TAREFA A: Liste todos os pensadores que o texto sobre a imaginação relaciona a uma crítica ou a uma defesa, seja da imaginação, seja da mímesis.
TAREFA B: Diga se cada afirmação a seguir está de acordo com o texto sobre a imaginação e cite as palavras do texto que decidem a resposta: (i) O quadro de Magritte mencionado é de 1937. (ii) Segundo o texto, David Hume era francês. (iii) A proposta da UFMG fez parte da primeira fase do vestibular.
TAREFA C: Continue o texto sobre a imaginação a partir do ponto em que ele termina.

TRECHO DO TEXTO:
_ _ _ _ _ _ _

René Magritte, A reprodução proibida. (1937).


"A imaginação não é, como o sugere a etimologia, a faculdade de formar imagens da realidade; ela é a faculdade de formar imagens que ultrapassam a realidade."
BACHELARD, Gaston. A água e os sonhos. São Paulo: Martins Fontes, 1968. pp. 17-18.
A UFMG propôs aos candidatos na segunda fase de seu vestibular de 2003 que realizassem a análise de um quadro de René Magritte em uma correlação com uma citação de Gaston Bachelard.
Inicialmente e sem medo de errar, o aluno deveria afirmar sobre a íntima relação que se estabelece entre o quadro e a citação propostos à análise do candidato, posto que o quadro retrata a livre possibilidade de se reproduzir por meio de pinturas aquilo que é real, bem como, reproduzir imagens que ultrapassem os limites do real, tal como no quadro em questão.
A imaginação já foi, em outros tempos, extremamente rechaçada pela tradição filosófica. Ainda há aqueles que insistem em desconsiderá-la, por uma preservação de tudo aquilo que julgamos racional. Nesse sentido, a imaginação perdeu o seu sentido, porque se distancia da realidade, como é percebida na crítica empirista de David Hume, inglês do século XVII.
No entanto, a imaginação também teve defensores, como Jen-Paul Sartre, pensador do início do século XX.
Sartre, pensador marcado pelo desespero da I e II Guerras Mundiais, observou na imaginação um caráter extremamente positivo, uma vez que a imaginação trabalha com idealizações. As idealizações são extremamente importantes, no sentido em que nos oferecem os subsídios para julgarmos a realidade.
É óbvio que aquilo que mais interessa à UFMG é analisar a construção textual do candidato da 2a. fase de seu vestibular para Direito. Outrossim, o aluno poderia construir seu texto a partir da crítica de Platão à mímesis, ou, ainda, da sua defesa, enquanto detentora de caráter um pedagógico, tal como vista por Aristóteles.

_ _ _ _ _ _ _

DADOS:
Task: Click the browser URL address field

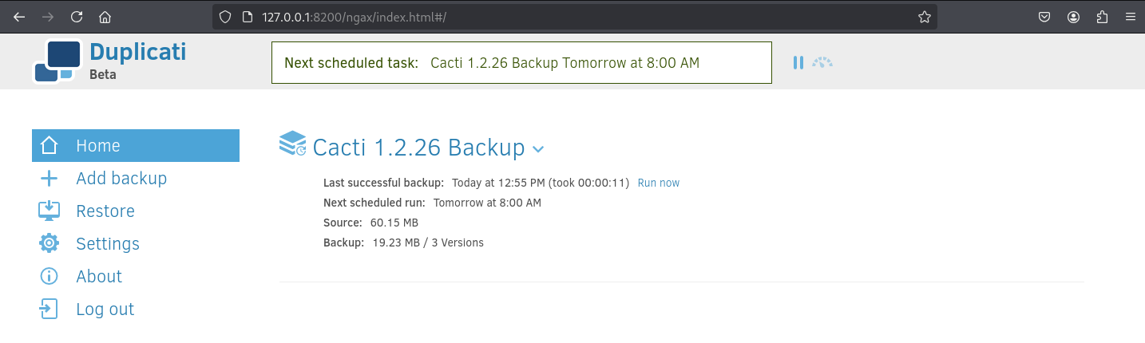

_ _ _ _ _ _ _

RESPOSTA ESPERADA A: David Hume, Sartre, Platão, Aristóteles

RESPOSTA ESPERADA B:
(i) Sim: "René Magritte, A reprodução proibida. (1937)."
(ii) Não: "David Hume, inglês do século XVII".
(iii) Não: "na segunda fase de seu vestibular de 2003".

RESPOSTA ESPERADA C:
Uma proposta para julgarmos se a imaginação é inocente ou vilã pode ser encontrata a partir do filme "El laberinto del fauno", de Guilhermo del Toro, 2006. Vejamos a análise que o crítico de cinema Sílvio Pilau faz do filme sugerido, em 10/12/2006, para o site http://www.cineplayers.com/:
"Escrito pelo próprio cineasta, O Labirinto do Fauno conta a história de Ofélia, uma garota que se muda com a mãe grávida para uma espécie de quartel-general de seu padrasto, um capitão do exército espanhol. Com a Guerra Civil já encerrada, o capitão caça os últimos rebeldes pela região, enquanto sonha com o nascimento de seu filho. Enquanto isso, Ofélia descobre um labirinto perto do local que o leva a um fauno, criatura mitológica meio homem, meio bode. O ser revela a Ofélia que ela é, na verdade, a princesa de um reino subterrâneo e, para retornar ao seu palácio, precisa completar três provas.
Podendo ser classificado como um conto de fadas para adultos, O Labirinto do Fauno é uma obra de poderosa imaginação, uma fábula sombria sobre fantasia, realidade e ingenuidade capaz de seduzir até os mais céticos espectadores. Visto pelos olhos de Ofélia, o mundo de O Labirinto do Fauno é um lugar onde os seres mais ameaçadores e perigosos são os humanos. O reino da fantasia da garota, por mais perigoso que possa parecer, é muito mais seguro do que “mundo real”.
Neste sentido, é interessante que Guillermo Del Toro narre toda a sua história pelo olhar da criança. Para ela, o local mágico que descobre é uma espécie de fuga da crueldade da vida. As diferentes reações de Ofélia aos acontecimentos são visíveis: no palácio de uma criatura estranha (e assustadora), a garota parece não sentir medo, inclusive quebrando algumas leis; por outro lado, o pavor da jovem é perceptível quando está perto do seu padrasto, em um sutil exemplo da dicotomia entre realidade e ficção proposta por Del Toro.
Além disso, o roteiro é inteligente ao manter a ambigüidade da história, dando espaço para que o espectador tire suas próprias conclusões sobre o que é real e o que não é. Desta forma, ao opor de maneira perspicaz os dois “mundos”, Del Toro consegue oferecer dimensão maior a cada uma das histórias, fazendo com que a trama real eleve o aspecto fantástico e vice-versa. Como se não bastasse, a direção é hábil na narrativa, mantendo as duas tramas interessantes e evitando que apenas uma se destaque, o que poderia arruinar o filme.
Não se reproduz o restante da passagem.